When Hirut Yosef was five years old, she left a mountain village of black Jews in Ethiopia and walked almost 485 miles to Sudan with her parents and 8 of her 12 siblings to escape famine during the Ethiopian Civil War.
“It took three weeks to walk the distance. We hid in the daytime and walked at night,” Yosef says. “I remember it from my angle at the time. Everything was tall and big and endless.”
“I remember we were sleeping in this abandoned house one night, and it was raining hard outside and there was a fly in the room. Everyone else was sleeping and I was lying awake.”

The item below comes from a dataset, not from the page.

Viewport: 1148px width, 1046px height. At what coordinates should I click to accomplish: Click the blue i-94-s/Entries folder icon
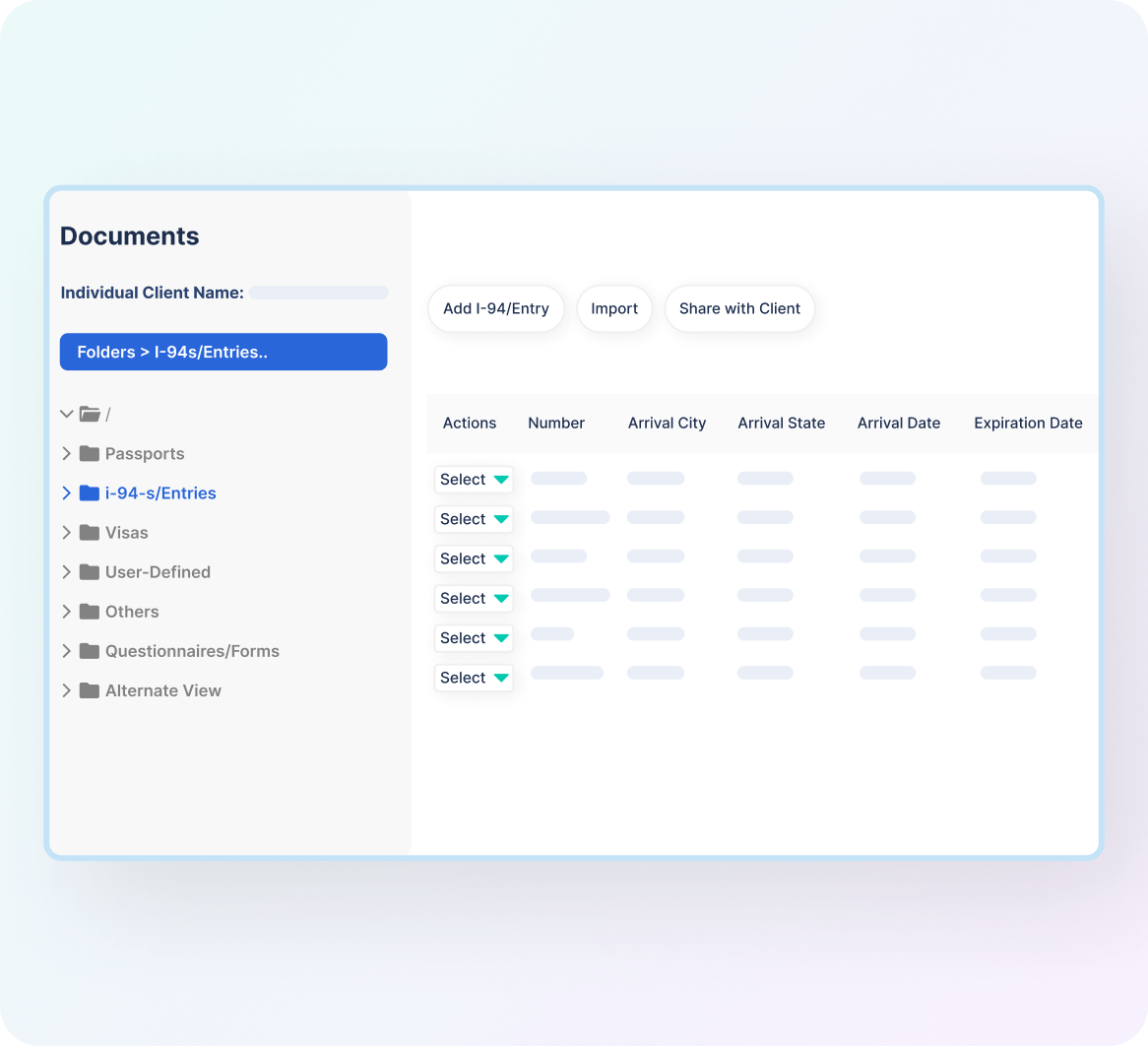[90, 493]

That journey would not be the last for the artist and fashion designer. Yosef’s family was one of the first to be relocated to Israel through Operation Moses — a covert mission conducted by the Israeli military and the CIA to evacuate Ethiopian Jews out of Sudan during the famine. Her three older brothers had gone ahead in 1983, and the rest of the family made the journey in 1984.
Her father and six siblings remain in Israel. (Her mother passed away when Yosef was 14 years old.) One sibling lives in Canada and three in Ethiopia. Yosef moved to Istanbul in 2005, where she designed shirts for Mavi, and left in 2013 to join her oldest sister in Atlanta.
It’s no wonder that Chalom Yashan — A Journey Back Home, her art exhibition at the Marcus Jewish Community Center through March 31, takes its title from the Hebrew word for “ancient dream.” The term reflects her own dream to find her home, roots and identity.
Home is a motif throughout most of Yosef’s work. There are drawings of houses incorporated into the embroidery-inspired geometric patterns in the paintings throughout the exhibit.
“It’s not only the physical home,” she explains. “Home is also in my search for an identity, because moving to Israel as a black girl was very traumatic.”
“I understood that I was different, because of the way that people treated me, but I didn’t understand why. Like many black girls, I dreamed of one day having blue eyes and blonde hair, because that is what was all around me.
“I didn’t take friends home when I was in school because I didn’t want them to hear music in Amharic [a Semitic language spoken in Ethiopia] or see that my mother was cooking different food.”
Her self-portrait, 1984, was inspired by her first day of kindergarten in Israel. She knew no Hebrew then, and she considers it one of the most difficult days of her childhood.
In 2002 before starting school at Israel’s Shenkar College of Engineering and Design, Yosef spent nearly two months with an older brother and sister in Ethiopia, rediscovering the place that had once been her home.
Her brother took her back to the house where they once lived. It was still standing and the cornfield was still in the backyard. Her former neighbors, whom she did not remember, were even there to greet her and expressed how much they missed her and her family.
The trip would help the artist connect the dots between her vague childhood memories. “My memories of my childhood in Ethiopia are of colors,” she says. “I remember the flowers in our backyard being bright pink and purple. The cornfield was a vibrant yellow. They are also the colors my mother used to weave baskets.”
Her mother and grandmother used neon threads of yellow, pink, purple, green, orange and blue to embroider patterns on fabric and bright colors in the baskets they wove.
In Chalom Yashan she paints the patterns of her mother’s baskets onto the canvases, and adds to them sketches of houses and the Star of David and photographs she has taken on nine annual trips to Ethiopia.
During that first visit, the siblings took a road trip, which, along with Nina Simone’s song “Four Women,” inspired her painting 4 women. As they were driving down a secluded road, Yosef saw a group of women dressed in colorful garments. They stopped and asked the women where they were going. The women said they were on their way to a wedding.
The contrast of the bright colors with the darkness of the secluded road made Yosef want to create a painting that shows “the connection of women supporting each other.” The pieces, all painted in 2014, are inspired by four influential women in Yosef’s life: her Nanye (mother), her Tatey (grandmother) and sisters Miruti and Mimi.
Yosef did not know what lay ahead when she decided to give up her design career in Istanbul and try her hand as an artist in Atlanta, but the women in her life and the women she observed on her trips to Ethiopia taught her to be “Eshet Chayil” — which is Hebrew for “a woman of valor,” and is based on the teachings in Proverbs 31:10–31.
“I give women a lot of power in my work,” Yosef said. “They are the queens of my life. My mother, grandmother and sisters deserve this.”